His arms were loose by his sides and she had plenty of time to run, to dodge him, but she stood there, shaking. Tears dropping off her nose onto her sweatshirt. Careful, aware of how fragile she was, how fragile the moment
was, he touched her back. She flinched but didn’t run, and he rode it out. Waited patiently for her to relax into the contact. Just his hand gently resting there.
And when that seemed okay, he carefully, slowly, pulled her sideways into his chest. Her shoulder at his sternum, his hand at her elbow.
“I want you to stay,” he said, and he felt her drawn so tight he was worried she might snap. Might break into a thousand pieces at his feet.
She coughed. Or something. And then another. Her head bent over, her hands clenched into fists at her stomach, and he realized she wasn’t coughing, she was sobbing. Nearly bent double, she was crying her heart out.
“I want you to stay,” he said again and she turned sideways, putting her arms around his waist. Sobbing against his shirt.

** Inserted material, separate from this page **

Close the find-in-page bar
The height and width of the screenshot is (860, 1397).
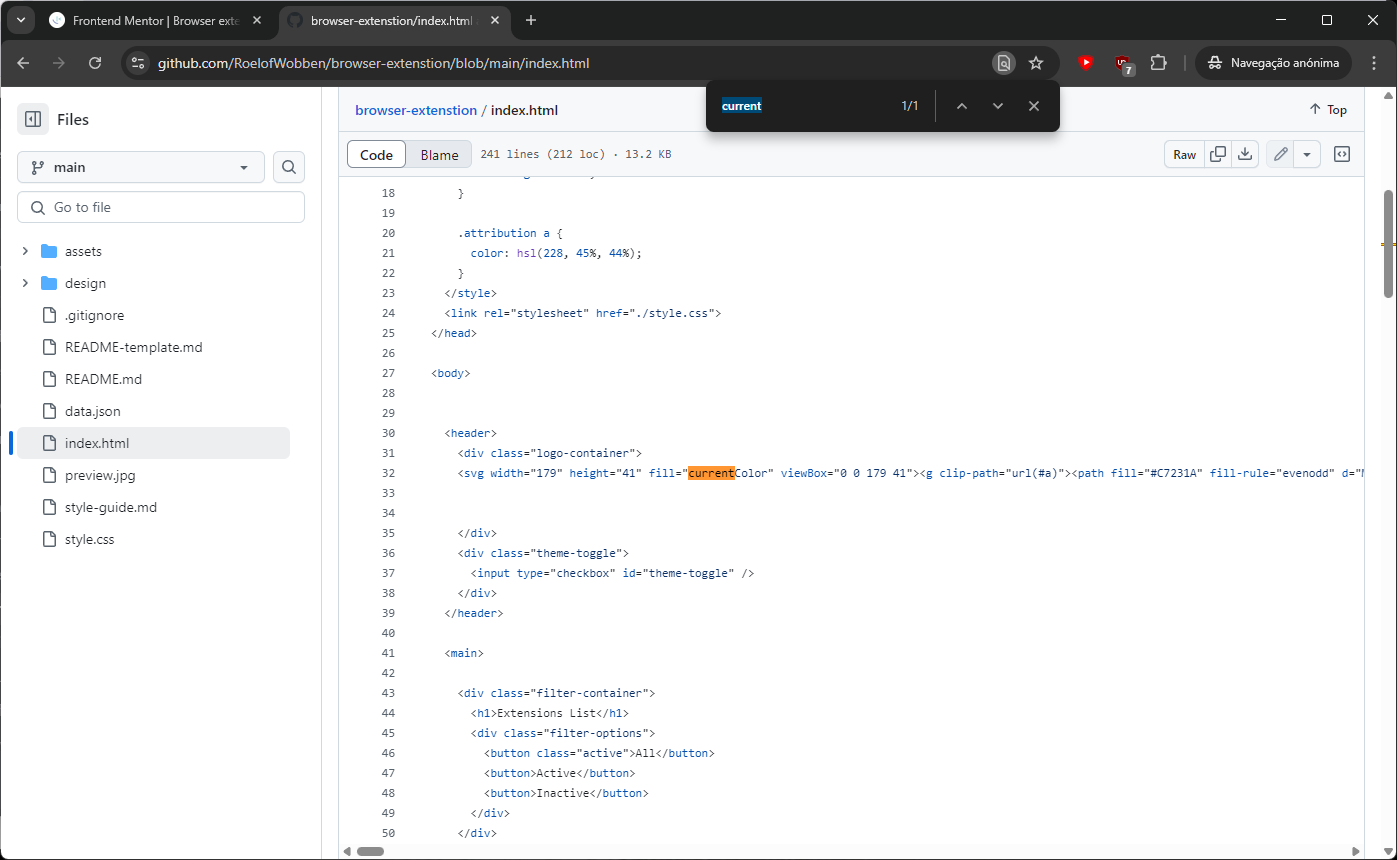click(1034, 106)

Yeah, he thought, patting her back, holding her close, letting her cry—probably all things that hadn’t happened to her in years.
This is right
.
The only thing that might make it more right was having Charlie awake. And Maddy here. A real family. The only family he would ever dream of wanting.
But some things just weren’t meant to be.
Maddy closed the door to her condo behind her and in the darkness she shrank back against the wood. For three years this place had been her sanctuary. Three years.
Ivory tower. Fine. Yes. He was right about that.
But why was it wrong? Why was it wrong to be safe? To create a place for herself that was hers and hers alone. Why was that intrinsically bad?
Just who the fuck was he to judge her?
And the fact that she felt lonely? The fact that she
stood here, in the dark and shadows of her own life, and felt like a sliver of a person, a quarter of who she’d been, as if the last few years had sucked something vital and real and important out of her. Maybe that was just growing up. Maybe that was divorce.